Its meaning refers to: whether the 'chain of thought' text output by the model to the user truly and faithfully reflects the actual computation and decision path within the model's implicit space. Consequently, Claude 3.5 Haiku's this kind of misconduct was also rated by researchers as 'unfaithful reasoning.'
Subsequent extensive experiments showed that even if key steps in the chain of thought are artificially severed, the trajectory of the model's prediction of the final answer sometimes doesn't change at all. Sometimes the model provides a chain of thought with completely flawed logic throughout but still 'guesses correctly' the final result at the end.
Even by 2024, it was still these 4chan folks who捣鼓出 (dǎo gǔ chū - tinkered and came up with) a hardcore AI tuning manual. The first sentence of this guide is classic: 'Your bot is an illusion.'
The Violent Aesthetics Behind Large Models' 'Long Thinking'
If AI's thinking process is just a performance, why does it objectively improve the model's accuracy in solving high-difficulty math problems or complex programming tasks? This might be the same reason why the more details you provide when asking AI a question, the more accurate the answer.
As early as July 2020, when that 4chan user forced the NPC to do math, he had already tacitly revealed the secret: 'This makes sense because it's based on human language, so you have to talk to it like a human to get the right response.'
Regarding this paradox, Perplexity's CEO Aravind Srinivas once gave an极其本质的解释 (extremely fundamental explanation): these extra words, on a physical level, give the model more context, thereby guiding its 'word prediction mechanism' in a better direction.
The autoregressive underlying architecture of large language models based on Transformer determines that when generating the current word, it can only rely on all previously generated word sequences.
When the model is asked to directly answer an extremely complex question (e.g., an Olympiad math problem involving multi-step logical derivation), it is actually forcing itself to directly 'conjure' the final answer from complex calculations in an极其短暂的瞬间 (extremely brief instant). Because there is no process to support it in the middle,
This kind of 'reaching the sky in one step' blind guess naturally has a very high failure rate.
Conversely, when the model is forced to write a long string of 'chain of thought' like 'First we need to calculate A, where A = 5; then we substitute A into formula B......', when the model generates the final answer Token, its attention mechanism can review the tens of thousands of extremely严密 (rigorous) intermediate Tokens just generated.

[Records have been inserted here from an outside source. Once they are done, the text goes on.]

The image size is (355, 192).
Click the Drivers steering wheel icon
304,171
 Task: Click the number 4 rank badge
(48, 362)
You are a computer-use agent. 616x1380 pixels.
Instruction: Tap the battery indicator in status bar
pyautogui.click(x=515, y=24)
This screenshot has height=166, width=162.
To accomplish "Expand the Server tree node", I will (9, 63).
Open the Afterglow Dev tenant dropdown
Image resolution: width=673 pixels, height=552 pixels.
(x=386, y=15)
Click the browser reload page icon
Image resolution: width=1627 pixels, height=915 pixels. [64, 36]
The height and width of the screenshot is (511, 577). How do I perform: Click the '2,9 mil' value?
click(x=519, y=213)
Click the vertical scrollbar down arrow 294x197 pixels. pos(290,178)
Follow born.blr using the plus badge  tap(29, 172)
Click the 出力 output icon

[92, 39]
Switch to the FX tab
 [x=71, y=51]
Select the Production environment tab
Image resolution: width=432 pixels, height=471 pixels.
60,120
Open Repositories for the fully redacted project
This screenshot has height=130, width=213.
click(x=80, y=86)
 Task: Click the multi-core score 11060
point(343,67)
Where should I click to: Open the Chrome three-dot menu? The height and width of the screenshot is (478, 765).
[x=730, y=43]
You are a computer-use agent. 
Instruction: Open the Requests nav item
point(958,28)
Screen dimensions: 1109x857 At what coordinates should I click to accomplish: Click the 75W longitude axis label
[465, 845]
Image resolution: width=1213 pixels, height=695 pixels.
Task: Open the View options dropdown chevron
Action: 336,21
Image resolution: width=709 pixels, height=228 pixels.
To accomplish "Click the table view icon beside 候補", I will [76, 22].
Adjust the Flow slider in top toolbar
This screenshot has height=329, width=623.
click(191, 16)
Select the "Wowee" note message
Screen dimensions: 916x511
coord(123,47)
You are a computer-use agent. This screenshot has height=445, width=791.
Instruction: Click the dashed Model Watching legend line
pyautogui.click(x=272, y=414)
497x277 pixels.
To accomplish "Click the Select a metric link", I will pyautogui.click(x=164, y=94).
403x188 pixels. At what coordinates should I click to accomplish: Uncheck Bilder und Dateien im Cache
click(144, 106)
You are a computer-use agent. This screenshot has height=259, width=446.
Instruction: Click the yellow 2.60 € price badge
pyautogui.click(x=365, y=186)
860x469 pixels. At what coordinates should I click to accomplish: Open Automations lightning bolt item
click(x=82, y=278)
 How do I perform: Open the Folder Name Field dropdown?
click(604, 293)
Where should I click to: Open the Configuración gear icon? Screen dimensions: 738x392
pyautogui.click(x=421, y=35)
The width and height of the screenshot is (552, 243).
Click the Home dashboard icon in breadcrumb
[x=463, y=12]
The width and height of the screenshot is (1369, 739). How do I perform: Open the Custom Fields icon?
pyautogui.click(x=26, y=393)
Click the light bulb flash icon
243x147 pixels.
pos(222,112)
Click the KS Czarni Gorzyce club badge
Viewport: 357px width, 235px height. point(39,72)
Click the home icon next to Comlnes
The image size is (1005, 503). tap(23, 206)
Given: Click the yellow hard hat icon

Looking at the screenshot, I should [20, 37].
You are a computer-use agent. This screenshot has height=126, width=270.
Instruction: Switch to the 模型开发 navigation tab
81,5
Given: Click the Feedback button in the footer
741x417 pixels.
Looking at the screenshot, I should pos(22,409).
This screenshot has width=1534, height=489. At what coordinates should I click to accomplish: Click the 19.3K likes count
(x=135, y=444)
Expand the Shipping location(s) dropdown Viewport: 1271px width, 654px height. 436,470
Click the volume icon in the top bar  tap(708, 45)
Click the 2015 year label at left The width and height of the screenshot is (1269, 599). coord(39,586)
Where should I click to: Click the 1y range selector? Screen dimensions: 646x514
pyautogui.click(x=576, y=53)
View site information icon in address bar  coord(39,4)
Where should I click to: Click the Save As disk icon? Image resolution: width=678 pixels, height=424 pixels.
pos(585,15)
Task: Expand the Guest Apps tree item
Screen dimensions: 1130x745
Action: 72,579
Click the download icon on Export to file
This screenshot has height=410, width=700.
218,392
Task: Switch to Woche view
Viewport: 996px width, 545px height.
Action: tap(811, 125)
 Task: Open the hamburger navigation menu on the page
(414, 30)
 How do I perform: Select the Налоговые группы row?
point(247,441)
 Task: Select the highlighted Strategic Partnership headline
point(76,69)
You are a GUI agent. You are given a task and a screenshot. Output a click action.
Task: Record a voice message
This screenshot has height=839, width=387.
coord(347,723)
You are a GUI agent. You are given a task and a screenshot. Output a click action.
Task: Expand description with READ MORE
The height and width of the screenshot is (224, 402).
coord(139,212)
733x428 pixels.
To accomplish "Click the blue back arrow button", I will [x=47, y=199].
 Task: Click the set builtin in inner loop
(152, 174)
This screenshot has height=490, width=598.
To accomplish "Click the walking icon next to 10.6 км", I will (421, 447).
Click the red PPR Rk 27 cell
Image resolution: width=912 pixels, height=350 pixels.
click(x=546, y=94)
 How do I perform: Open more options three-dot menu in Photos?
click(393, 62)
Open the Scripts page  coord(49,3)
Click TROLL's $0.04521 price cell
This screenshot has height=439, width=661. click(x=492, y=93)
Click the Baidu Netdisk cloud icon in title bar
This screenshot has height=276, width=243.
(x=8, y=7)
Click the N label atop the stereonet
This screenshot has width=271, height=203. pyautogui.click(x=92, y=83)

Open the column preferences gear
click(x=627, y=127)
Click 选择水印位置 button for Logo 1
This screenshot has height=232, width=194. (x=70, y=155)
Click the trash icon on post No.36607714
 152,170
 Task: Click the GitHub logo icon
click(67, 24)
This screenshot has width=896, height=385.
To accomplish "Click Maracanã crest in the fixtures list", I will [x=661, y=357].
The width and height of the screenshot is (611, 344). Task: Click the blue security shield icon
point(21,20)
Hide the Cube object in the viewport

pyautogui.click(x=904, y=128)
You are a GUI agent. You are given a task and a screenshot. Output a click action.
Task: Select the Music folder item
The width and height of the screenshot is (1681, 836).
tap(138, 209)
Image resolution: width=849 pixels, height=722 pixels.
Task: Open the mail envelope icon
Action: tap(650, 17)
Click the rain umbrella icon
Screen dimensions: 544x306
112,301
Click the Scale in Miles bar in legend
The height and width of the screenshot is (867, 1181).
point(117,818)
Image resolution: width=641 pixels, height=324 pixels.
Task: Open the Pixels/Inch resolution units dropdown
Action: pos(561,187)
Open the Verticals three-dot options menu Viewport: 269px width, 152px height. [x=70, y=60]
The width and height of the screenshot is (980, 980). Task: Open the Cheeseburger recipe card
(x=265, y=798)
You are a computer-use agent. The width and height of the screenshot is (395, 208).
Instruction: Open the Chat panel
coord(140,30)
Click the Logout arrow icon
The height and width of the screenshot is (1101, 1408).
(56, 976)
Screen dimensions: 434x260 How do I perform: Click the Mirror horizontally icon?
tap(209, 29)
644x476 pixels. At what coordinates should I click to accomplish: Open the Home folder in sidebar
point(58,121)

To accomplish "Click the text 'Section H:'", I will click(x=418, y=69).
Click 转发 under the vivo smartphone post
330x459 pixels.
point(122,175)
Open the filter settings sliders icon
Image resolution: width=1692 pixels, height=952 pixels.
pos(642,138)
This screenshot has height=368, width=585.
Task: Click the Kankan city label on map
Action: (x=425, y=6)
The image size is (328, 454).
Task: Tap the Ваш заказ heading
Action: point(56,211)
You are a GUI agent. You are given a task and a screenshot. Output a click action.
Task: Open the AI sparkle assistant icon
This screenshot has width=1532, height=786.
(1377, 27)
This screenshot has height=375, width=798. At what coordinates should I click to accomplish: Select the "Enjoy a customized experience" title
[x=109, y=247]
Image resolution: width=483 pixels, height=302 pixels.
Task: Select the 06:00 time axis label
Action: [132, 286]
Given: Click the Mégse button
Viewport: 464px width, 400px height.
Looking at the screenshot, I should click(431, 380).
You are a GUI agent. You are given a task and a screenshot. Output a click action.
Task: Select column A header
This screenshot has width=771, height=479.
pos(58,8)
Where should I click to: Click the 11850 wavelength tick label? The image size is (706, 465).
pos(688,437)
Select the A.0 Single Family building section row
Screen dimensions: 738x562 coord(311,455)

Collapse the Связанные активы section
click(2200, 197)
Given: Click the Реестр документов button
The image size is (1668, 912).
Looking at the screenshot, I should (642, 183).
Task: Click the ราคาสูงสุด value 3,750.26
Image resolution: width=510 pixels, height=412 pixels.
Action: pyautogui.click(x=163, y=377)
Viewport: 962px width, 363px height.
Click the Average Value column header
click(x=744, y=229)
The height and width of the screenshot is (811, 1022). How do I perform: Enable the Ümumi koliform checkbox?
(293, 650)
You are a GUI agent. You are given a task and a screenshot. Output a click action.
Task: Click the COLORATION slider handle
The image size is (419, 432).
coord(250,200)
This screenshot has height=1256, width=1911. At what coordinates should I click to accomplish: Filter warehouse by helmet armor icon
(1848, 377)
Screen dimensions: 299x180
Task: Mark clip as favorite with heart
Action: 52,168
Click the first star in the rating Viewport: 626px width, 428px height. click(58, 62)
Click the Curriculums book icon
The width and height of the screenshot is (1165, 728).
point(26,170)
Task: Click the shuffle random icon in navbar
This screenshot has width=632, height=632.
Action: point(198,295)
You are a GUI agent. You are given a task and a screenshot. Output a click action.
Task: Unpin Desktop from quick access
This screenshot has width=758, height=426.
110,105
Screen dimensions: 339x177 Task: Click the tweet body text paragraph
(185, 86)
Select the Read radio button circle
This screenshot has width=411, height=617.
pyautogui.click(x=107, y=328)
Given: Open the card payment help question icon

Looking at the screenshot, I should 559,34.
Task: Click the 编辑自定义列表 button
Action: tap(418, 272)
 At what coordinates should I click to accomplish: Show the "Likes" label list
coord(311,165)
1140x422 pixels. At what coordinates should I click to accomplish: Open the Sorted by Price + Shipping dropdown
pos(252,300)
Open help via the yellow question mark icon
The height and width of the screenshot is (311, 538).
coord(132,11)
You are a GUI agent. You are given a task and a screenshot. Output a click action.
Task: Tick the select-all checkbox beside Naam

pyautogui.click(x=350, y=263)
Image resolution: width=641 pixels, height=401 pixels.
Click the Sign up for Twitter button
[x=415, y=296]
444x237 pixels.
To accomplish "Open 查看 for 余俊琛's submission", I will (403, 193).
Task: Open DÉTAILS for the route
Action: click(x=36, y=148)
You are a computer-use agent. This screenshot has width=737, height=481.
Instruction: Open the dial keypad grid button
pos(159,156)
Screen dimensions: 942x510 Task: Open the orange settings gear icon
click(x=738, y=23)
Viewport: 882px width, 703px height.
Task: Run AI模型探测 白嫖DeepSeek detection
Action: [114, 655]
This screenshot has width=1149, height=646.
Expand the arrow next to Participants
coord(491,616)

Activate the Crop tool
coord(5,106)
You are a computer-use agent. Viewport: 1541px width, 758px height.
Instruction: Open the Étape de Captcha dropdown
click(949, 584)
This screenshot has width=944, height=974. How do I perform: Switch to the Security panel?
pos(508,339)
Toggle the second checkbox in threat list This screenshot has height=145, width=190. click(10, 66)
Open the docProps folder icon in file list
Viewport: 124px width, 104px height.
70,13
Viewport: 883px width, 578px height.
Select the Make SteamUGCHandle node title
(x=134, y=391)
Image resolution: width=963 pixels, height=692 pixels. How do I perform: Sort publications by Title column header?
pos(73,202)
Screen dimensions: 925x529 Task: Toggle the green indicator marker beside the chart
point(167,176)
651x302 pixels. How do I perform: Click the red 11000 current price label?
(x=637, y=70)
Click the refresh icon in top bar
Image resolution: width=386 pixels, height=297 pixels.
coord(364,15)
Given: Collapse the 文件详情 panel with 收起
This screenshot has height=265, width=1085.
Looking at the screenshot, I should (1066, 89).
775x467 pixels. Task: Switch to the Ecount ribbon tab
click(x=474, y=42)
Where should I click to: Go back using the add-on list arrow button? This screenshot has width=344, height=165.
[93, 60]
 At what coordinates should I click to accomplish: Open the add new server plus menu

These so-called 'nonsense' thought processes actually act as the model's 'scratch paper.' This is just like when you chat with AI, the more detailed the background prompts you give, the more reliable its answers are. The principle is exactly the same. This is also the oldest wisdom in computer science: trading time for accuracy.
In recent years, as the marginal benefits of scaling laws during the pre-training phase have gradually diminished, 'Test-Time Compute Scaling' (also known as 'Long Thinking' or 'Long Context Reasoning') has begun to enter the mainstream.
Its internal logic is consistent: as long as more computing power is allocated to the model during the inference phase, allowing it to explore multiple paths before outputting the final answer, the accuracy will significantly improve—this is particularly evident in open-ended problems requiring multi-step logical reasoning.
The way humans think when facing difficult problems is probably similar: what's two plus two?脱口而出 (脱口而出 - blurt out); drafting a business plan that can increase company profits by 10% requires反复权衡、推翻、重建 (repeated weighing, overturning, and rebuilding).
The difference is that AI converts the cost of this 'weighing' directly into a compute bill. A simple inference might require only one percent of the standard computation; but遇上 (encountering) complex programming debugging or multi-step mathematical derivation, the computation量 (volume) might skyrocket over a hundred times, with time required stretching from seconds to minutes or even hours.
Nevertheless, whether AI is truly 'thinking' like a human, no one can give a definitive answer yet. But the 'unfaithful reasoning' experiment has clearly told us: the derivation process displayed on the screen by reasoning models could be real derivation, random generation, or reverse-engineering to match the answer.
In high-risk scenarios like autonomous driving, medical diagnosis, and legal judgment, if we treat a long, fluent chain of thought as proof that the AI has figured it out, the consequences would be disastrous. Admitting that our understanding of this technology is still limited is the prerequisite for using AI correctly.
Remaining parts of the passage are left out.